Fig. 4: PDI competitively binding to misfolded proteins with GRP78 to activate UPR^ER.

A The location of mtROS in mitochondria and ER was observed by confocal microscope. Scale bar, 10 μm. B The protein expression of PDI was detected in HIF-2α OE MCF7 cells and HIF-2α KD MCF7 MS cells, under 1% O₂. C The enzyme activities of PDI in HIF-2α OE MCF7 cells and HIF-2α KD MCF7 MS cells were measured, under 1% O₂. D The level and location of mtROS and PDI were measured in HIF-2α KD MCF7 MS cells were detected by immunofluorescence microscopy, under 1% O₂. Scale bar, 5 μm. E The protein expression and enzyme activity of PDI were measured in HIF-2α KD MCF7 MS cells cultured with mitoTEMPOL (100 µM), under 1% O₂. F The direct interaction of GRP78 and PDI in MCF7 MS cells was determined by co-immunoprecipitation (co-IP).
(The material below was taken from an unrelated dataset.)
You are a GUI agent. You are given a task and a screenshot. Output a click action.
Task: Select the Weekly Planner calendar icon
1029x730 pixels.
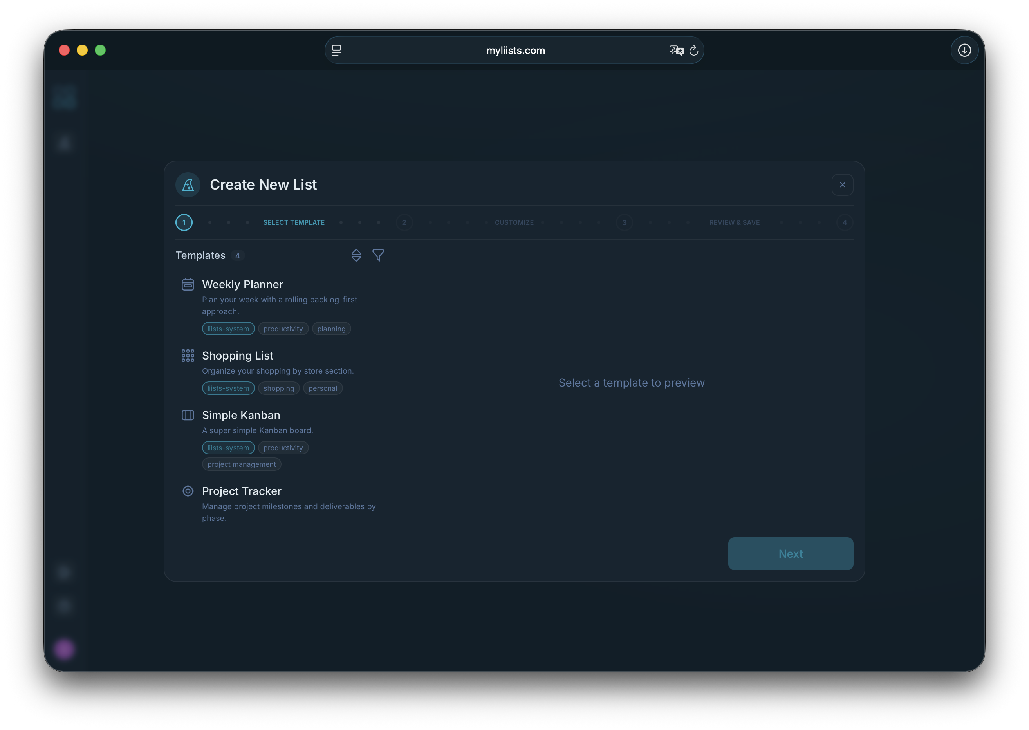[187, 284]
G The level of misfolded protein was detected in HIF-2α KD MCF7 MS cells by confocal microscope. Scale bar, 10 μm. H The expression levels of GRP78, PDI and misfolded proteins were detected in the GRP78-overexpressing (GRP78 OE), PDI-overexpressing (PDI OE) MCF7 MS cells by immunofluorescence microscopy, under 1% O₂. Scale bar, 20 μm. I The combination and dissociation of GRP78 and PERK was confirmed by co-immunoprecipitation (co-IP) in HIF-2α KD MCF7 MS cells cultured with 16F16 (100 µM), under 1% O₂. J–L The protein expressions of PDI and GRP78, cell viability rate and self-renewal ability were detected in HIF-2α KD MCF7 MS cells cultured with 16F16 (100 µM), under 1% O₂. Scale bar, 250 μm.